Bush, known as "Bucky," is the youngest brother of former President George H.W. Bush. He was an outside, non-executive director of Engineered Support Systems Inc., a defense contractor whose profits were bolstered because of the Iraq war. The St. Louis-based company, a supplier of equipment and electronics to the military that was acquired last year by another defense contractor, has been under investigation by federal prosecutors and the Securities and Exchange Commission concerning the alleged options backdating scheme.
Bush and the others who sat on the board of Engineered Support Systems, known as ESSI, were not accused of any wrongdoing in the SEC's civil lawsuit filed Tuesday against the company's former chief financial officer and former controller, accusing them of enriching themselves and others with the backdating scheme. Bush made about $450,000 selling some of the stock in 2005.
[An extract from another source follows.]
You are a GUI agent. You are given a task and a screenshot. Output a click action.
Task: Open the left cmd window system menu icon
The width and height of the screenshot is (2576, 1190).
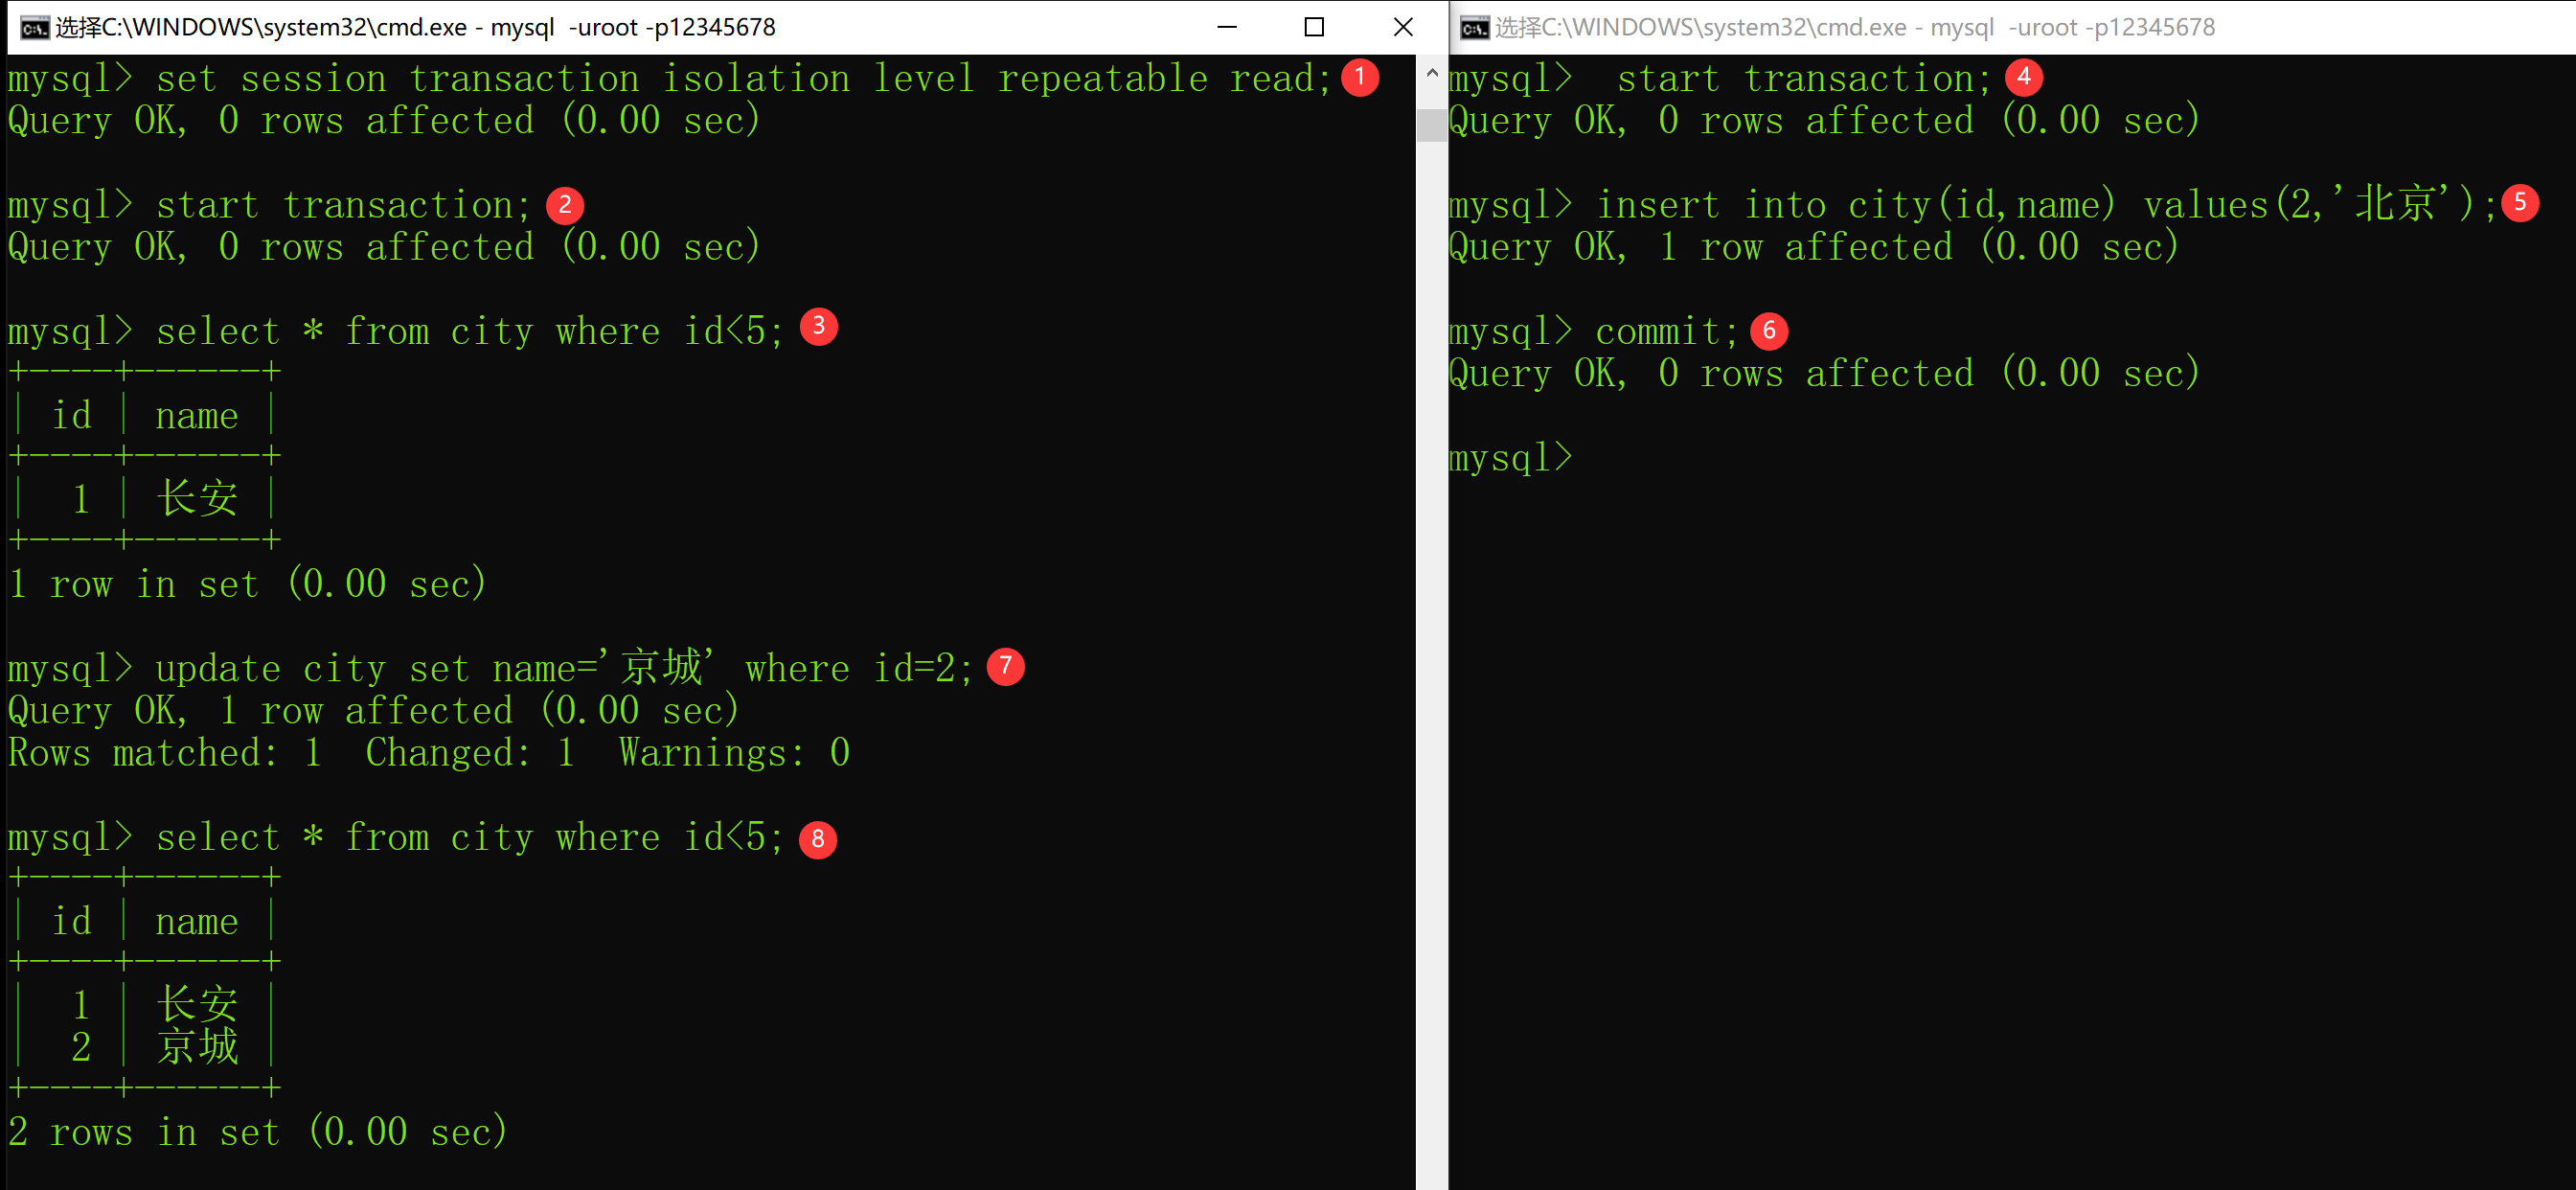(x=34, y=28)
It was the third case by the agency since last summer involving alleged improper options backdating, in a scandal in which more than 100 public companies are under investigation by the SEC and the Justice Department, more than $5 billion in profit has been erased by restatements and 18 CEOs have been swept out of office.
The SEC said in its suit that the former finance chief, Gary Gerhardt, told the former controller, Steven Landmann, to give the outside directors backdated options for 132,000 shares of company stock that exceeded what they were authorized by shareholders to receive.
"The company never disclosed to shareholders that it had awarded this additional compensation" to the directors, said the suit filed in federal court in St. Louis. The directors "realized approximately $6 million in unauthorized compensation from the exercise of their additional stock options," it said.
Altogether, employees and directors of ESSI received around $20 million in unauthorized compensation as a result of the backdating, according to the SEC.
William H.T. Bush was not immediately available to comment Thursday, an aide at the former president's office in Houston said.
Officials of the SEC, whose investigation of ESSI continues, declined comment.
The SEC said in its suit that from 1997 through 2002, Gerhardt instructed Landmann to make company stock options more lucrative by backdating their exercise price to a historically low point in the stock's value. Usually, a stock option's exercise price coincides with the market value at the time of a grant to give the recipient an incentive to drive the price higher.
Backdating options can be legal as long as it is disclosed properly to investors and approved by the company's board or shareholders. If companies backdate options without accounting for the move, it can cause profits to be overstated and taxes to be underpaid.
In the ESSI case, the improper backdating was worsened by the fact that the options vested immediately — enabling the recipients to instantly cash in, the SEC said.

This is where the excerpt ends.